**WHAT IS REQUIRED:**
Your answer must be the full listing, repeated word for word.

**DATASET CONTENT:**
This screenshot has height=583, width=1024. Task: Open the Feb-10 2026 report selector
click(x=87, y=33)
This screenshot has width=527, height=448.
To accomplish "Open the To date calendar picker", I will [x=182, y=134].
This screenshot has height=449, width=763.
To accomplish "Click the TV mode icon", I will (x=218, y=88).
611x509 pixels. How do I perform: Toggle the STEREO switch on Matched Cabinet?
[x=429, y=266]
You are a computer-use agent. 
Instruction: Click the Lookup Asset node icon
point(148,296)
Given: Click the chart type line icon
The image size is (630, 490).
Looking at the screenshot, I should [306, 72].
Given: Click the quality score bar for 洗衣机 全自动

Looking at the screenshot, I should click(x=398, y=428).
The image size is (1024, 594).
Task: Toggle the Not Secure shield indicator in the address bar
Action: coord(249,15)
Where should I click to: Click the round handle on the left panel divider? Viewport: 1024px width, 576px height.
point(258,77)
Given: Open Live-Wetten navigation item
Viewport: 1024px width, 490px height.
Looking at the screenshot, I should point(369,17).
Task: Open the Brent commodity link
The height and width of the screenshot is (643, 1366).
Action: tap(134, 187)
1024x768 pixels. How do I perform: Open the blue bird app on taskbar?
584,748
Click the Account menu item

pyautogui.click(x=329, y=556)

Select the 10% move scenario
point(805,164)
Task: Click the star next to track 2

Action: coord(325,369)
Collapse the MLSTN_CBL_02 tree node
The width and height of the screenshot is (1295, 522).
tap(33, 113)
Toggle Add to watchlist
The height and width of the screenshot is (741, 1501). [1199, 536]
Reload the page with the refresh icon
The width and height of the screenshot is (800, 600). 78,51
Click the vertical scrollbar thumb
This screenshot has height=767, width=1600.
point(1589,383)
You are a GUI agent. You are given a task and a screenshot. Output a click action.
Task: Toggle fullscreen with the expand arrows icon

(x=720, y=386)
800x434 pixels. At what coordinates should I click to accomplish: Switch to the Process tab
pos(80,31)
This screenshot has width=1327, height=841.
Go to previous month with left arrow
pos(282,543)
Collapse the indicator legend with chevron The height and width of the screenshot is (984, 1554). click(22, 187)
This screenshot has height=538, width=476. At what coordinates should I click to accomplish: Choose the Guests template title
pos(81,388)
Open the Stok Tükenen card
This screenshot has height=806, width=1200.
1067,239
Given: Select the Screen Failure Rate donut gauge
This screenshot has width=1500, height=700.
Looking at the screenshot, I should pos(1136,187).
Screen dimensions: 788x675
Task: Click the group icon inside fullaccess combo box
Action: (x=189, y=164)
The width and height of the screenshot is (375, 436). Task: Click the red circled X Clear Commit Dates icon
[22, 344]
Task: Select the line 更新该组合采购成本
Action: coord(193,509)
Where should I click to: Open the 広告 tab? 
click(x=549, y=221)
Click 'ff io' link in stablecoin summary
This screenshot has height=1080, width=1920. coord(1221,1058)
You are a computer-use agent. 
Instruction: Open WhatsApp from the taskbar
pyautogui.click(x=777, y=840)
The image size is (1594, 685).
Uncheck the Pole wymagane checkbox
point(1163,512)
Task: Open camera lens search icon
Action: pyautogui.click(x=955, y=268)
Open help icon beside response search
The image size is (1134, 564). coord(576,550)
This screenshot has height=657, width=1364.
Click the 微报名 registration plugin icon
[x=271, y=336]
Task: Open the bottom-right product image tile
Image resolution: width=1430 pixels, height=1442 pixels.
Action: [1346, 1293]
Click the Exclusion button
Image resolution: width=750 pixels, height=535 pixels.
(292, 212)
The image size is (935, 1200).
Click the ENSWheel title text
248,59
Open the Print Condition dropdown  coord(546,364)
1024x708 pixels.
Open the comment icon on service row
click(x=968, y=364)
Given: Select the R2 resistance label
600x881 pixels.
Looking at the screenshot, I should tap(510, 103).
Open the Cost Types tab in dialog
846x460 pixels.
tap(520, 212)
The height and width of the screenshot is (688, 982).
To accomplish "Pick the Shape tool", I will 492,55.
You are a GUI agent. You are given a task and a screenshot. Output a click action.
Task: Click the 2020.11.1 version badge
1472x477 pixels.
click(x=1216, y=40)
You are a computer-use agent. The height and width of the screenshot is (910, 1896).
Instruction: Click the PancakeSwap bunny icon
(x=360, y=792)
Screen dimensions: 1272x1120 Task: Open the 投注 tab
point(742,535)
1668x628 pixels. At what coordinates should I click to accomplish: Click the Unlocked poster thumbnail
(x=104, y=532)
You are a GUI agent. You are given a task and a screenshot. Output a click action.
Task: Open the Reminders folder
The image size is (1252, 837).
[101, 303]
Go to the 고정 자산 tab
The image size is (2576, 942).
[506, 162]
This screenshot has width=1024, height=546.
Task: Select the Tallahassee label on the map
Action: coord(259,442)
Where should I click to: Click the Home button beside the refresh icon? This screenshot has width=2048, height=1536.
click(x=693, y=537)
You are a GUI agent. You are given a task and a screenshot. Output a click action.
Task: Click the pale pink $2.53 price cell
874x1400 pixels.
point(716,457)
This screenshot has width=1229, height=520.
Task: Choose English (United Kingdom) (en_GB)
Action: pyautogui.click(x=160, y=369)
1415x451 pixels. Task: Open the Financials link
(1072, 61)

**EXERCISE SOLUTION:**
This screenshot has height=583, width=1024. Task: Open the Feb-10 2026 report selector
click(x=87, y=33)
This screenshot has width=527, height=448.
To accomplish "Open the To date calendar picker", I will [x=182, y=134].
This screenshot has height=449, width=763.
To accomplish "Click the TV mode icon", I will (x=218, y=88).
611x509 pixels. How do I perform: Toggle the STEREO switch on Matched Cabinet?
[x=429, y=266]
You are a computer-use agent. 
Instruction: Click the Lookup Asset node icon
point(148,296)
Given: Click the chart type line icon
The image size is (630, 490).
Looking at the screenshot, I should [306, 72].
Given: Click the quality score bar for 洗衣机 全自动

Looking at the screenshot, I should click(x=398, y=428).
The image size is (1024, 594).
Task: Toggle the Not Secure shield indicator in the address bar
Action: coord(249,15)
Where should I click to: Click the round handle on the left panel divider? Viewport: 1024px width, 576px height.
point(258,77)
Given: Open Live-Wetten navigation item
Viewport: 1024px width, 490px height.
Looking at the screenshot, I should point(369,17).
Task: Open the Brent commodity link
The height and width of the screenshot is (643, 1366).
Action: tap(134, 187)
1024x768 pixels. How do I perform: Open the blue bird app on taskbar?
584,748
Click the Account menu item

pyautogui.click(x=329, y=556)

Select the 10% move scenario
point(805,164)
Task: Click the star next to track 2

Action: coord(325,369)
Collapse the MLSTN_CBL_02 tree node
The width and height of the screenshot is (1295, 522).
tap(33, 113)
Toggle Add to watchlist
The height and width of the screenshot is (741, 1501). [1199, 536]
Reload the page with the refresh icon
The width and height of the screenshot is (800, 600). 78,51
Click the vertical scrollbar thumb
This screenshot has height=767, width=1600.
point(1589,383)
You are a GUI agent. You are given a task and a screenshot. Output a click action.
Task: Toggle fullscreen with the expand arrows icon

(x=720, y=386)
800x434 pixels. At what coordinates should I click to accomplish: Switch to the Process tab
pos(80,31)
This screenshot has width=1327, height=841.
Go to previous month with left arrow
pos(282,543)
Collapse the indicator legend with chevron The height and width of the screenshot is (984, 1554). click(22, 187)
This screenshot has height=538, width=476. At what coordinates should I click to accomplish: Choose the Guests template title
pos(81,388)
Open the Stok Tükenen card
This screenshot has height=806, width=1200.
1067,239
Given: Select the Screen Failure Rate donut gauge
This screenshot has width=1500, height=700.
Looking at the screenshot, I should pos(1136,187).
Screen dimensions: 788x675
Task: Click the group icon inside fullaccess combo box
Action: (x=189, y=164)
The width and height of the screenshot is (375, 436). Task: Click the red circled X Clear Commit Dates icon
[22, 344]
Task: Select the line 更新该组合采购成本
Action: coord(193,509)
Where should I click to: Open the 広告 tab? 
click(x=549, y=221)
Click 'ff io' link in stablecoin summary
This screenshot has height=1080, width=1920. coord(1221,1058)
You are a computer-use agent. 
Instruction: Open WhatsApp from the taskbar
pyautogui.click(x=777, y=840)
The image size is (1594, 685).
Uncheck the Pole wymagane checkbox
point(1163,512)
Task: Open camera lens search icon
Action: pyautogui.click(x=955, y=268)
Open help icon beside response search
The image size is (1134, 564). coord(576,550)
This screenshot has height=657, width=1364.
Click the 微报名 registration plugin icon
[x=271, y=336]
Task: Open the bottom-right product image tile
Image resolution: width=1430 pixels, height=1442 pixels.
Action: [1346, 1293]
Click the Exclusion button
Image resolution: width=750 pixels, height=535 pixels.
(292, 212)
The image size is (935, 1200).
Click the ENSWheel title text
248,59
Open the Print Condition dropdown  coord(546,364)
1024x708 pixels.
Open the comment icon on service row
click(x=968, y=364)
Given: Select the R2 resistance label
600x881 pixels.
Looking at the screenshot, I should tap(510, 103).
Open the Cost Types tab in dialog
846x460 pixels.
tap(520, 212)
The height and width of the screenshot is (688, 982).
To accomplish "Pick the Shape tool", I will 492,55.
You are a GUI agent. You are given a task and a screenshot. Output a click action.
Task: Click the 2020.11.1 version badge
1472x477 pixels.
click(x=1216, y=40)
You are a computer-use agent. The height and width of the screenshot is (910, 1896).
Instruction: Click the PancakeSwap bunny icon
(x=360, y=792)
Screen dimensions: 1272x1120 Task: Open the 投注 tab
point(742,535)
1668x628 pixels. At what coordinates should I click to accomplish: Click the Unlocked poster thumbnail
(x=104, y=532)
You are a GUI agent. You are given a task and a screenshot. Output a click action.
Task: Open the Reminders folder
The image size is (1252, 837).
[101, 303]
Go to the 고정 자산 tab
The image size is (2576, 942).
[506, 162]
This screenshot has width=1024, height=546.
Task: Select the Tallahassee label on the map
Action: coord(259,442)
Where should I click to: Click the Home button beside the refresh icon? This screenshot has width=2048, height=1536.
click(x=693, y=537)
You are a GUI agent. You are given a task and a screenshot. Output a click action.
Task: Click the pale pink $2.53 price cell
874x1400 pixels.
point(716,457)
This screenshot has width=1229, height=520.
Task: Choose English (United Kingdom) (en_GB)
Action: pyautogui.click(x=160, y=369)
1415x451 pixels. Task: Open the Financials link
(1072, 61)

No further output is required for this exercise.